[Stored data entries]
#####

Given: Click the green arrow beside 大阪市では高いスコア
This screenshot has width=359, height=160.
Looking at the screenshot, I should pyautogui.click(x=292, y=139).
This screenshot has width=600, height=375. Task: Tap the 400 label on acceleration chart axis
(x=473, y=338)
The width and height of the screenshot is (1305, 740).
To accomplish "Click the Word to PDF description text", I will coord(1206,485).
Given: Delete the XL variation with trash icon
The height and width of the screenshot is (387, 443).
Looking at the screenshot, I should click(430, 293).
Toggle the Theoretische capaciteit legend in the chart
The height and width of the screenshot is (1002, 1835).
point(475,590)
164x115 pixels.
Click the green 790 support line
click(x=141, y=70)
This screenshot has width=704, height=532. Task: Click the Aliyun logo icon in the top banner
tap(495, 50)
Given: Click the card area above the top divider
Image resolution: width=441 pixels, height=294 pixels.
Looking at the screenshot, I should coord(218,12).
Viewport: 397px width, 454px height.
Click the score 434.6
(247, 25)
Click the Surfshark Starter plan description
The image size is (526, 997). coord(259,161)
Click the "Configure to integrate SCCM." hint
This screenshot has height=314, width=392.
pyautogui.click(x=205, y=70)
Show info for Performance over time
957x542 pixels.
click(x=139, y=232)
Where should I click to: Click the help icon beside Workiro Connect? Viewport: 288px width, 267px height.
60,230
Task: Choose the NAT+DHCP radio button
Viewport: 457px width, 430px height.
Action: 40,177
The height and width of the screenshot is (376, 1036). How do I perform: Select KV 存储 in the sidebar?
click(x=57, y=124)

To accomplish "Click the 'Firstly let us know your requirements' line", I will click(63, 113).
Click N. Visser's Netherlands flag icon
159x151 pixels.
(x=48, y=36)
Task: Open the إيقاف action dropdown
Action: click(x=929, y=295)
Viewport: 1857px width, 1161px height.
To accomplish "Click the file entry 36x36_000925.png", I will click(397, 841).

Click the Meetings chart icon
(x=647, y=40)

#####

Task goal: Each line above must be retyped exactly.

Answer space:
Given: Click the green arrow beside 大阪市では高いスコア
This screenshot has width=359, height=160.
Looking at the screenshot, I should pyautogui.click(x=292, y=139).
This screenshot has width=600, height=375. Task: Tap the 400 label on acceleration chart axis
(x=473, y=338)
The width and height of the screenshot is (1305, 740).
To accomplish "Click the Word to PDF description text", I will coord(1206,485).
Given: Delete the XL variation with trash icon
The height and width of the screenshot is (387, 443).
Looking at the screenshot, I should click(430, 293).
Toggle the Theoretische capaciteit legend in the chart
The height and width of the screenshot is (1002, 1835).
point(475,590)
164x115 pixels.
Click the green 790 support line
click(x=141, y=70)
This screenshot has width=704, height=532. Task: Click the Aliyun logo icon in the top banner
tap(495, 50)
Given: Click the card area above the top divider
Image resolution: width=441 pixels, height=294 pixels.
Looking at the screenshot, I should coord(218,12).
Viewport: 397px width, 454px height.
Click the score 434.6
(247, 25)
Click the Surfshark Starter plan description
The image size is (526, 997). coord(259,161)
Click the "Configure to integrate SCCM." hint
This screenshot has height=314, width=392.
pyautogui.click(x=205, y=70)
Show info for Performance over time
957x542 pixels.
click(x=139, y=232)
Where should I click to: Click the help icon beside Workiro Connect? Viewport: 288px width, 267px height.
60,230
Task: Choose the NAT+DHCP radio button
Viewport: 457px width, 430px height.
Action: 40,177
The height and width of the screenshot is (376, 1036). How do I perform: Select KV 存储 in the sidebar?
click(x=57, y=124)

To accomplish "Click the 'Firstly let us know your requirements' line", I will click(63, 113).
Click N. Visser's Netherlands flag icon
159x151 pixels.
(x=48, y=36)
Task: Open the إيقاف action dropdown
Action: click(x=929, y=295)
Viewport: 1857px width, 1161px height.
To accomplish "Click the file entry 36x36_000925.png", I will click(397, 841).

Click the Meetings chart icon
(x=647, y=40)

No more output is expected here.